One Thing in Common: Arabs and Americans Don't Care

Matthew Ingalls -  June 8, 2009


Clocking in just under an hour, President Barack Hussein Obama's speech in Cairo on Thursday no doubt surprised even the most cynical of listeners in its unanticipated displays of candor and cultural savvy. Cynics like me will hardly admit this publically when we are confronted by the innocuous question of pollsters, "What did you think of Obama's speech?" This question, along with its equivalents over the past few weeks, gives any respondent from the Muslim world little room to break into a chorus of If I Had a Hammer.

After all, responses of unequivocal optimism are little better than saying, "Gee-wiz thanks, America! You've done your part, now we'll take it from here." Any purported "response" from the Arab street must be read in light of this bias, while any web site or magazine that assembles ten Muslim voices, for example, should rather be titled "The Voices of Ten Upper Middle Class Muslims Who Enjoy Access to the Internet, Who Reflect a Strangely-Convenient Spectrum of Political Perspectives, and Who All Speak English (as our foreign language editors are busy covering bloodier headlines)."

More Jewish, Christian, Muslim perspectives on Obama's Speech


To be fair, at times Obama's speech stirred my emotions like a Pixar film on MDMA. Those who would immediately dismiss such emotion on the unimaginative actions-not-words pretense have forgotten that it is in the conflicting feelings of the fleeting now that most of us find our humanity. From my own anecdotal experiences, I have found that those who are quickest to dismiss such humanistic concerns are either ideologues of various stripes or unmarried engineers. The rest of us kindly request only a few hours of reflection before we shift back to the customary politicking, pussyfooting, and pandering.

Indeed, Obama's citations of the Quran were brilliantly played, and even his butchering of the words "al-Azhar" and "hijab" made him appear almost endearing - not ig'nant as has been the case with other twenty-first-century American presidents whom need not be named here. Moreover, Obama successfully maneuvered the minefield of women's rights with arguably the least alienating tone of a Western leader to date. His mention of the historical veracity of the Holocaust was rightfully uncompromising and unapologetic, though one could almost hear his Egyptian audience's thinking, "What does seventy-year-old European history have to do with us?"

The other easily anticipated criticism of Obama's speech comes in response to the President's perceived acquiescence to the Mubarak regime's undemocratic rule. Intellectuals and activists from the Arab world and beyond knew that Obama had little incentive to condemn his Egyptian hosts directly in this particular speech. In response, many have used the opportunity to voice their own condemnations of the Egyptian government.

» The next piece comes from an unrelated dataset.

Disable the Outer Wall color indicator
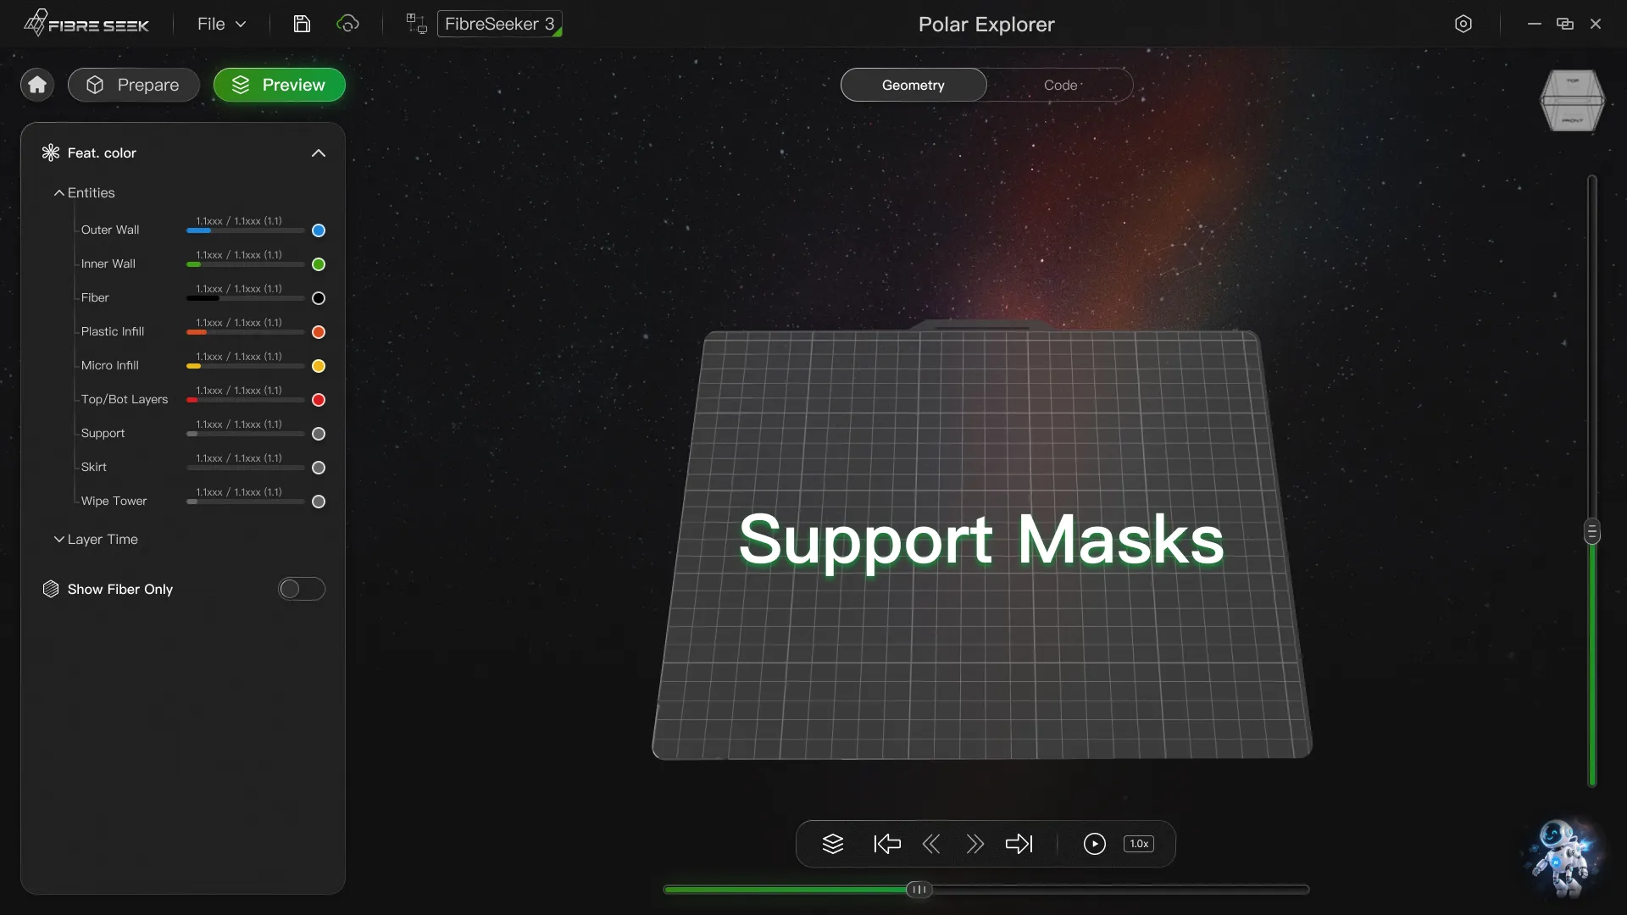Screen dimensions: 1627x915 click(318, 230)

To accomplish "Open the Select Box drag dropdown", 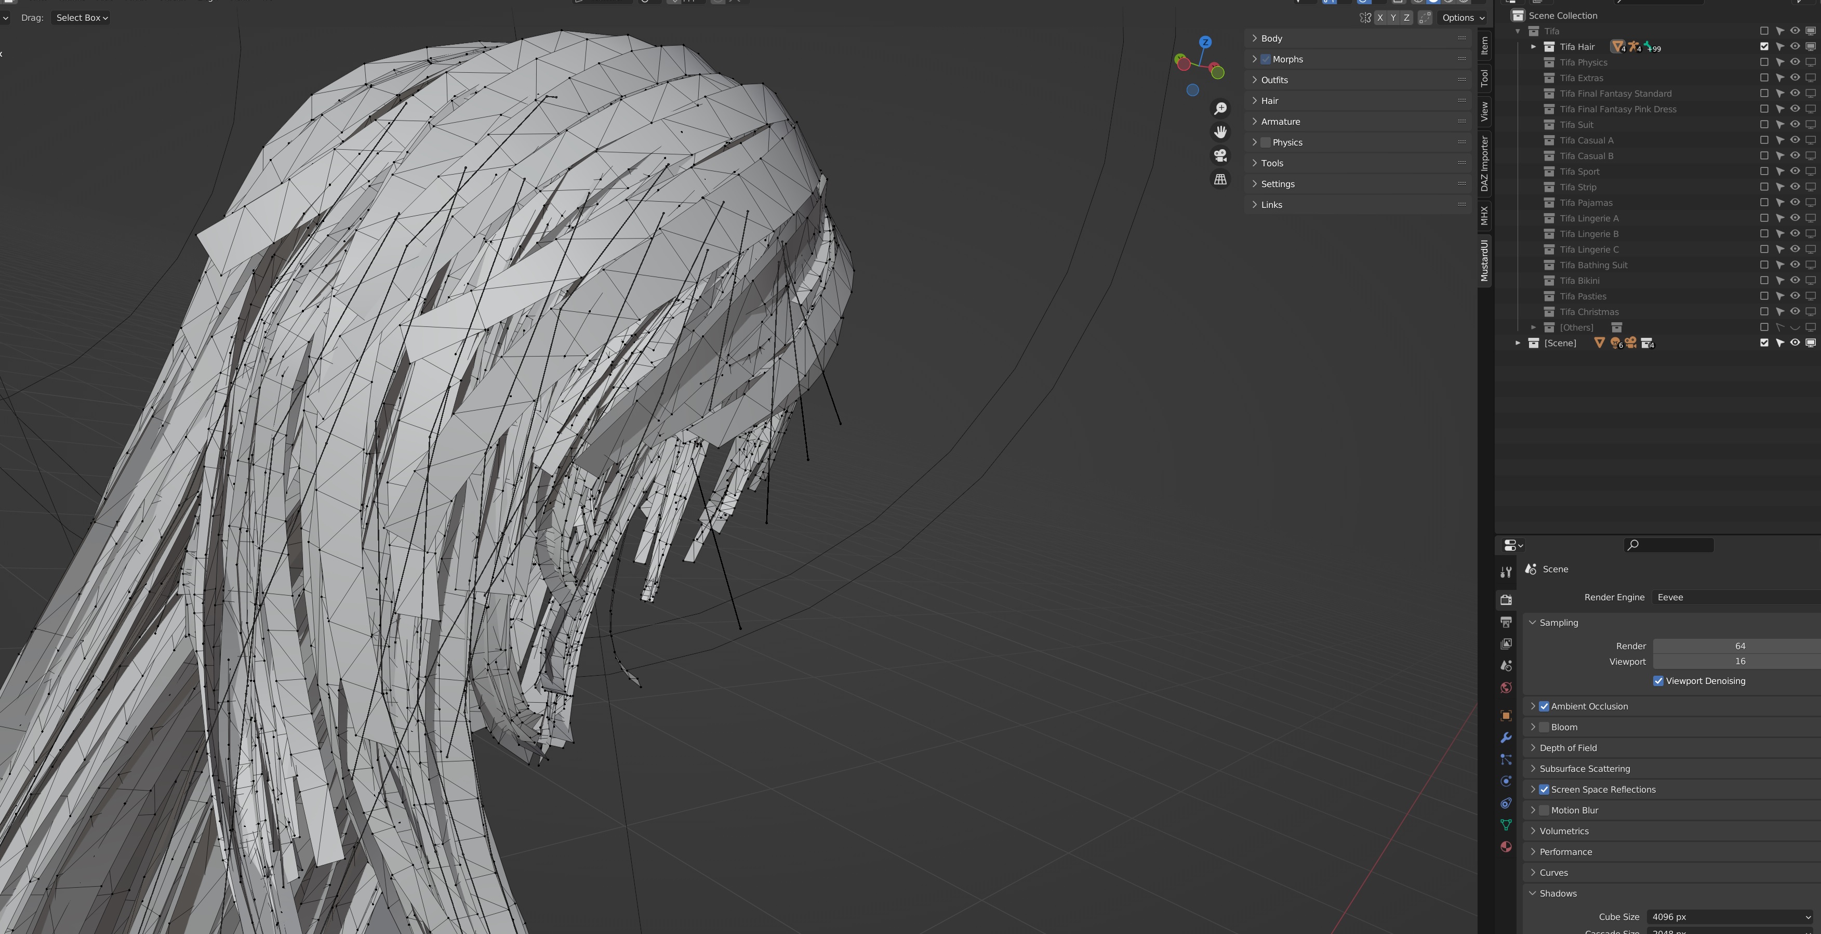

Democracy proper may be a secondary concern for the majority of Egyptians, however, and Obama's "commitment to governments that reflect the will of the people" perhaps better encapsulates a more immediate-albeit equally elusive goal-for those who have seen little good coming from the Egyptian ballot boxes over the decades. In truth, the majority of Egyptians I have known might be willing to overlook their limited voting rights if the ruling National Democratic Party were not so consistently inept and so completely devoid of vision. The government's latest nationwide pig culling in response to the swine flu epidemic reflects a vision that compares with that of my glaucoma-afflicted grandmother; the government's arguments in favor of such a campaign hold water almost as well as she does too.

In a similar vein, the government's banishing of the popular preacher Amr Khaled on the eve of Obama's speech will no doubt further alienate a substantial portion of educated middle-class Egyptian youth from their government. Such developments quickly sap the strength of Obama's emotional appeals to these same youth to "reimagine the world." It is little wonder that a recent study by the University of Kansas and Gallup placed the level of optimism in Egypt near the very bottom of a 140-country survey.

In the end, however, symbolic gestures are often far more important than most people are willing to admit to presumptuous pollsters or even to themselves. It would be psychologically unhealthy to lose hope in Obama's vision at this early stage.

An Egyptian friend asked me today about the symbolic resonance of the President's speech over here in America. Shocked by this fellow's poor sense of timing, I explained that American icon David Carradine had been found dead this morning, and when a reasonable mourning period had passed, maybe then we Americans could focus on obscure speeches from half way around the world. Of course, that is unless a celebrity pit bull mauling grabs the headlines in the interim.

Matthew Ingalls is a Ph.D. candidate at Yale University. He has lived in Cairo for too many years.